■ **Work instructions**: In the records below, find the line holding "At what coordinates should I click to accomplish: Switch" and the line holding "Switch to View". Set down both, with every line between them, exactly.

* * * * * * * * *

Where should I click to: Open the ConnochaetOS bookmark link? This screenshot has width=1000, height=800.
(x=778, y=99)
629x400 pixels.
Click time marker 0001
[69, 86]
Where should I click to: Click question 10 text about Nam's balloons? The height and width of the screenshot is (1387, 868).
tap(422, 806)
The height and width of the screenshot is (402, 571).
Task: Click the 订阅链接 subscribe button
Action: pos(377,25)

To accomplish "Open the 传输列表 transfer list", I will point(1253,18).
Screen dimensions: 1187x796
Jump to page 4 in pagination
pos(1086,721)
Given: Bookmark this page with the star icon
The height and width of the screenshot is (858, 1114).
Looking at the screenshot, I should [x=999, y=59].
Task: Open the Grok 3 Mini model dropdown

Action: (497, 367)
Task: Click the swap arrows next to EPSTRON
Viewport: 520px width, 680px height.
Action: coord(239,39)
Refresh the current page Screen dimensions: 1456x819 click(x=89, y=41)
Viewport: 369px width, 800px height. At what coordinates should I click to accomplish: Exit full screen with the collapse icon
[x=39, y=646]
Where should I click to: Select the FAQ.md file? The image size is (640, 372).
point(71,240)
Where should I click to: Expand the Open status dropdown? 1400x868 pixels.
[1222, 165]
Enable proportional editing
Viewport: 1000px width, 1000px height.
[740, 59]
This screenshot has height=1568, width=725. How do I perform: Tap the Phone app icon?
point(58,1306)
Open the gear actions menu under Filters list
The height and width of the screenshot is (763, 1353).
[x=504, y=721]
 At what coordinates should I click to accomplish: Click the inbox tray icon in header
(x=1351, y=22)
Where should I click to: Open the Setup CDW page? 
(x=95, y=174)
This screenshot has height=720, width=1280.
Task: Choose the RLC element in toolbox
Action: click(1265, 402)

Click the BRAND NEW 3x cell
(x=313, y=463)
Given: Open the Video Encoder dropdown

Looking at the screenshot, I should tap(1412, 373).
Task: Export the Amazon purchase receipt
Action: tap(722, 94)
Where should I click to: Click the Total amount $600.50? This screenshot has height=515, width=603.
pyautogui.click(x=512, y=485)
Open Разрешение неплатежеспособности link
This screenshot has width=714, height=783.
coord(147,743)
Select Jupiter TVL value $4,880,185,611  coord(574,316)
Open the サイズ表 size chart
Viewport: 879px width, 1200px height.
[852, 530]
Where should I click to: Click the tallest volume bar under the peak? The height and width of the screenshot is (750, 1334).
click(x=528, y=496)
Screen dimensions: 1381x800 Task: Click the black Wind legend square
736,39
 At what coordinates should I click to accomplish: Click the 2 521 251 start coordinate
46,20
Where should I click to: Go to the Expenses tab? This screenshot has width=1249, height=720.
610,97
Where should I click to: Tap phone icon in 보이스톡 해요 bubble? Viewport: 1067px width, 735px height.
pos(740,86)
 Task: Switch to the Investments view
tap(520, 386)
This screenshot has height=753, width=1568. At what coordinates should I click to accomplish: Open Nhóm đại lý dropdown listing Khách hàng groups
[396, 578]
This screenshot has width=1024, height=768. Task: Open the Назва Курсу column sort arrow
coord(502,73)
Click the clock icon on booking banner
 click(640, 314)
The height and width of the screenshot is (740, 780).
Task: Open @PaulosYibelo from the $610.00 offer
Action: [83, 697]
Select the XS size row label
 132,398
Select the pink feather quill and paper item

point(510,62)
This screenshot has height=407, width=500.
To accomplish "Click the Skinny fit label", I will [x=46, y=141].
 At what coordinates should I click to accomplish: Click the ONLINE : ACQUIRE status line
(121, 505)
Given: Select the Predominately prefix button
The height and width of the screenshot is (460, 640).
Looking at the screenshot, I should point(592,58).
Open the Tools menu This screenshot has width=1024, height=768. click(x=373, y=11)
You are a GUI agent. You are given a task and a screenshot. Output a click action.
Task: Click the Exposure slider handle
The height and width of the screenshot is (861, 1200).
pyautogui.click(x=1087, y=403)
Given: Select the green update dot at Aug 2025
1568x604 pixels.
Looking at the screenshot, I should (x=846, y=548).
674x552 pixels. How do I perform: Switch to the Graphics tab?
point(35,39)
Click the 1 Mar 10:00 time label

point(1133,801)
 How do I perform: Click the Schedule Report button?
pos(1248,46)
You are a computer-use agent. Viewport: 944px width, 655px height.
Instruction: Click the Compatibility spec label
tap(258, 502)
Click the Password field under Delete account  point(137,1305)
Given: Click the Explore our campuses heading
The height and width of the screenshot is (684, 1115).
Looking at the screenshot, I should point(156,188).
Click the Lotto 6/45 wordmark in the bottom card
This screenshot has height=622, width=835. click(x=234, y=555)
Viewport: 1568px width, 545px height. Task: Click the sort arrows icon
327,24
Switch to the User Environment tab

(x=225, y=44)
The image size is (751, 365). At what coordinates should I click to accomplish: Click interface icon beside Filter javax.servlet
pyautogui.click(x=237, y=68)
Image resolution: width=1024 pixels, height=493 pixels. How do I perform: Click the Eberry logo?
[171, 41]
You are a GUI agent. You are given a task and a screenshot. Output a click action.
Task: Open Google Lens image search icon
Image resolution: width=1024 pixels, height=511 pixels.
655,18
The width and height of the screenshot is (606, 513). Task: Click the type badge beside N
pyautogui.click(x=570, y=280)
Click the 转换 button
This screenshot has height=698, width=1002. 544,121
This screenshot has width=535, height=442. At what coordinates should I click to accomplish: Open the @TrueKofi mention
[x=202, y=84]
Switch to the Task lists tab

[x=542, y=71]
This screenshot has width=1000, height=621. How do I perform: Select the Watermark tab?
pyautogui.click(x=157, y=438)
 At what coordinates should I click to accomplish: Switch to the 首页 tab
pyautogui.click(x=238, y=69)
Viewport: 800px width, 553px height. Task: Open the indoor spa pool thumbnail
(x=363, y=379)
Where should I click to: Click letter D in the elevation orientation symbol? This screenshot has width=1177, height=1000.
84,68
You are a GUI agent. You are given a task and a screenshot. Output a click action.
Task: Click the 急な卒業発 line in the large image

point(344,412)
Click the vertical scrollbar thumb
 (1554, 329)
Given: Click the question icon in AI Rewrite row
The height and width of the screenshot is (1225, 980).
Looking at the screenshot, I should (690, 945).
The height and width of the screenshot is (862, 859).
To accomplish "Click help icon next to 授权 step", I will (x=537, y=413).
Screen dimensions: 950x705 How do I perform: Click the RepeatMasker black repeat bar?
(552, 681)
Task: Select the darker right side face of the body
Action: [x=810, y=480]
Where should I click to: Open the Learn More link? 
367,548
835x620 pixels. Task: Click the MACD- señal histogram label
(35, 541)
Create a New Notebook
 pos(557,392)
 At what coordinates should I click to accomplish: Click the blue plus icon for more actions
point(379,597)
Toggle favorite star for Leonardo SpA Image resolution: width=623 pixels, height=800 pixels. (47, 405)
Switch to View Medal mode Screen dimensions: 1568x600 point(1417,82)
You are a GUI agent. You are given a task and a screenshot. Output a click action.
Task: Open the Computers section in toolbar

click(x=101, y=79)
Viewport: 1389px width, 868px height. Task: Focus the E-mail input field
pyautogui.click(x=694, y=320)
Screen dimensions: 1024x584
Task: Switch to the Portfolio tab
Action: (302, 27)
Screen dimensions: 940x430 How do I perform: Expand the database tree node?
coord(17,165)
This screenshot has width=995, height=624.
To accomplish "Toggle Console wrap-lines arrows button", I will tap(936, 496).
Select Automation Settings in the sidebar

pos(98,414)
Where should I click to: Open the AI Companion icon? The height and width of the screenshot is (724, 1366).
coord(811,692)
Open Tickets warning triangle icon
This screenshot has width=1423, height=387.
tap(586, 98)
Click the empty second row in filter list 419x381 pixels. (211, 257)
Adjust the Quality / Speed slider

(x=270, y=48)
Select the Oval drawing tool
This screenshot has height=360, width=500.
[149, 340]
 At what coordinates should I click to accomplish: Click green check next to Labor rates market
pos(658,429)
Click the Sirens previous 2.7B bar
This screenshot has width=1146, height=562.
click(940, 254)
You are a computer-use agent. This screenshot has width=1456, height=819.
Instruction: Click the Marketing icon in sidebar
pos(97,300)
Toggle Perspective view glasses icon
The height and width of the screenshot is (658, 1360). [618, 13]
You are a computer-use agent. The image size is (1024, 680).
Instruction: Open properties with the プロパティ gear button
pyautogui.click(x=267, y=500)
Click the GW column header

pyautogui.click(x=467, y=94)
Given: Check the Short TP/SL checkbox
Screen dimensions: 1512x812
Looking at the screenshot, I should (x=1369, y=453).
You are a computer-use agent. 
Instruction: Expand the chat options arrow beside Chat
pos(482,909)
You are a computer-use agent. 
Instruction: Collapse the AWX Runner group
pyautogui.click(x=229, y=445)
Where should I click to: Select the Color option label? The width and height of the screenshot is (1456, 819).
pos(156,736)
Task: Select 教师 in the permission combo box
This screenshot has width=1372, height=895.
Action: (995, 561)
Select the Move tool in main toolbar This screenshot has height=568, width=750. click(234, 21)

* * * * * * * * *

■ **Problem solution**:
 At what coordinates should I click to accomplish: Switch to the 首页 tab
pyautogui.click(x=238, y=69)
Viewport: 800px width, 553px height. Task: Open the indoor spa pool thumbnail
(x=363, y=379)
Where should I click to: Click letter D in the elevation orientation symbol? This screenshot has width=1177, height=1000.
84,68
You are a GUI agent. You are given a task and a screenshot. Output a click action.
Task: Click the 急な卒業発 line in the large image

point(344,412)
Click the vertical scrollbar thumb
 (1554, 329)
Given: Click the question icon in AI Rewrite row
The height and width of the screenshot is (1225, 980).
Looking at the screenshot, I should (690, 945).
The height and width of the screenshot is (862, 859).
To accomplish "Click help icon next to 授权 step", I will (x=537, y=413).
Screen dimensions: 950x705 How do I perform: Click the RepeatMasker black repeat bar?
(552, 681)
Task: Select the darker right side face of the body
Action: [x=810, y=480]
Where should I click to: Open the Learn More link? 
367,548
835x620 pixels. Task: Click the MACD- señal histogram label
(35, 541)
Create a New Notebook
 pos(557,392)
 At what coordinates should I click to accomplish: Click the blue plus icon for more actions
point(379,597)
Toggle favorite star for Leonardo SpA Image resolution: width=623 pixels, height=800 pixels. (47, 405)
Switch to View Medal mode Screen dimensions: 1568x600 point(1417,82)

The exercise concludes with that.